The title of the show is a play on the Ministry of Food that existed during the Second World War to help people eat well despite food rationing. A companion cookbook of the same name was also released.

Pass It On 
The 'Pass It On' campaign also featured in this series with the local townspeople being taught a selection of recipes and passing them on to family members and friends.  The concept of the 'Pass It On' campaign was that if Oliver taught 8 people how to cook some simple recipes, and they each 'passed it on' to 2 people, then in 15 steps, the whole of the town would be cooking.  Oliver also organized several other 'Pass it On' events in workplaces and at social gatherings.

The 'Pass It On' campaign has a small following on the social networking website Facebook which has a group and fan page with users signing up to chart their progress.

Cooking Initiatives 
During the series, Oliver uses several different activities to get people cooking. He focuses on individuals teaching friends, workplaces providing cooking lessons, and the council providing free cooking lessons and information.  All the events and initiatives were designed such that they could be repeated and copied elsewhere, without Oliver's involvement.

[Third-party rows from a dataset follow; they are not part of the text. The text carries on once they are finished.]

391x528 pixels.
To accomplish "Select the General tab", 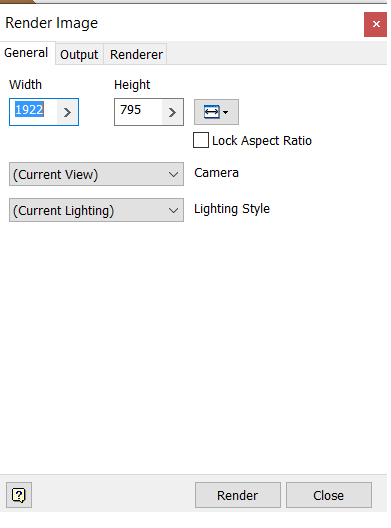I will [x=26, y=53].
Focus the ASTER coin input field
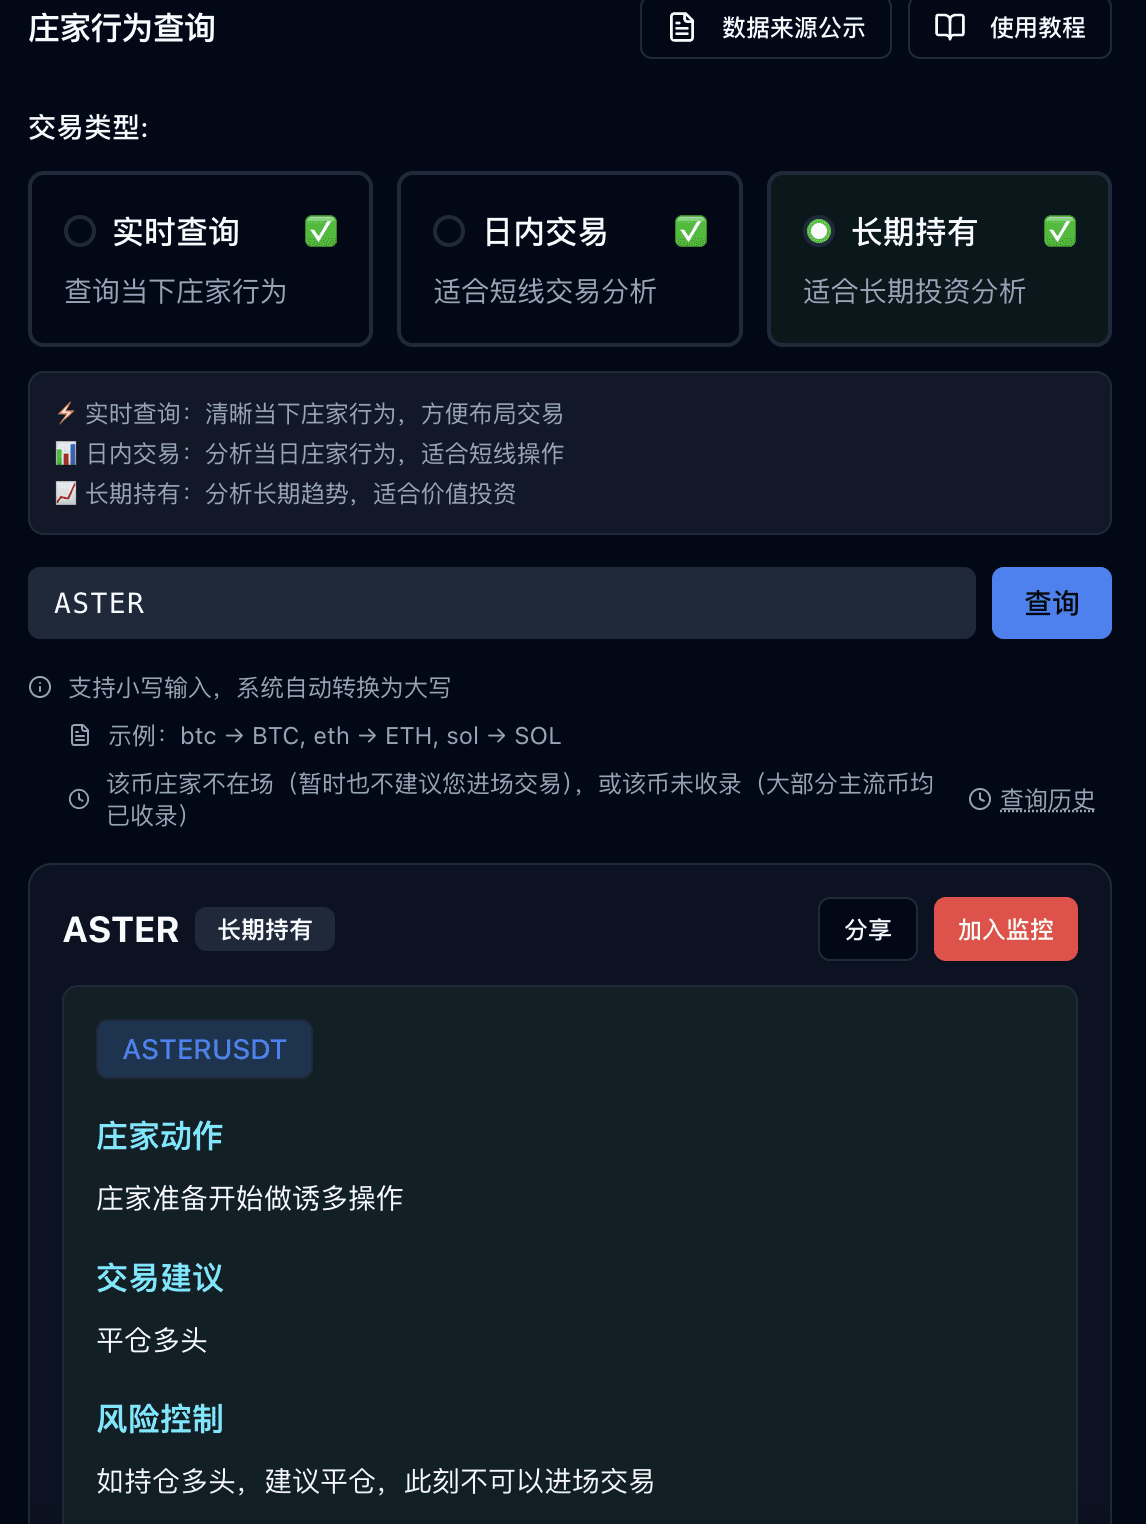This screenshot has height=1524, width=1146. 502,603
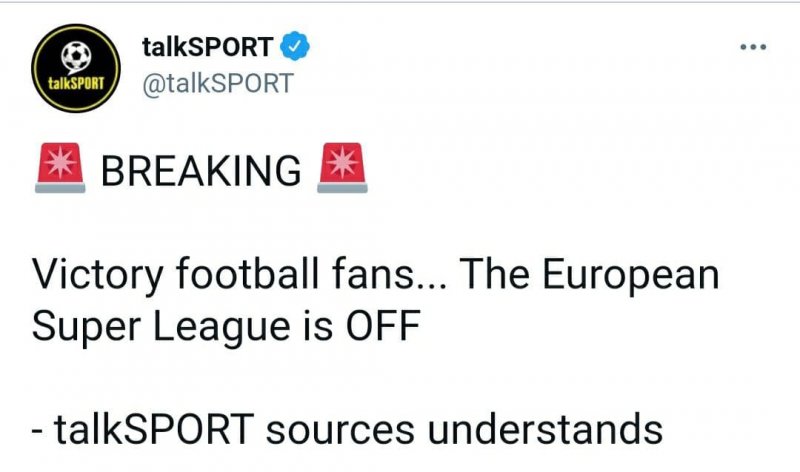This screenshot has width=800, height=472.
Task: Open the @talkSPORT handle link
Action: (219, 84)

 He teaches a small class composed of students who can't cook and asks them to pass the recipes they learn on to 2 friends each.  The class is composed of single mothers on benefits, busy working parents, bachelors, and an elderly man, all of whom responded to an advertisement in the local paper advertising free cooking classes for people who couldn't cook at all.
 He holds a 'Pass it On' style cooking lesson at the football field with men who signed up during the last football match (98 out of a crowd of 5000 signed up).  He teaches 2 people a dish, who then each teach 2 more people, and so on.
 He organizes a large-scale 'Workplace Pass it On' activity that several local large employers sign up for.  During one day, 1000 people learn a new, simple dish.  The employees teach each other the dish in groups of 50. 
 He organizes small cooking lessons where one of his students teaches a small group of people in the workplace how to make a recipe.  The idea is that companies could organize these types of quick lessons during lunch breaks.
 He sets up a 'Ministry of Food' headquarters in the town square.  The centre provided cooking demonstrations and recipes. Eventually, he hopes the town council will fund its continuing existence.
 He has his original class of students organize block parties with their neighbours, where they will teach some recipes.
 He organizes a Food Festival and invites neighbouring city councils to come learn about what they've been doing, in hopes that they will set up their own programs to help people to learn how to cook.

The People 
The series particularly focuses on a few members of his class of students.

Natasha Whiteman is a 22-year-old single mother of two, living on benefits.  Prior to the show, she had never cooked a meal for her kids.  They ate take-aways for dinner, primarily kebab and chips with cheese and the drawers in her refrigerator were filled with chocolate bars.  She turns out to be one of Oliver's most willing students.  She even started a small vegetable garden on her own initiative after learning that her little girl thought kebabs came from a plant. By the end of the series, Natasha showed such a flair and enthusiasm for cooking that Oliver helped her get a placement at the local catering school.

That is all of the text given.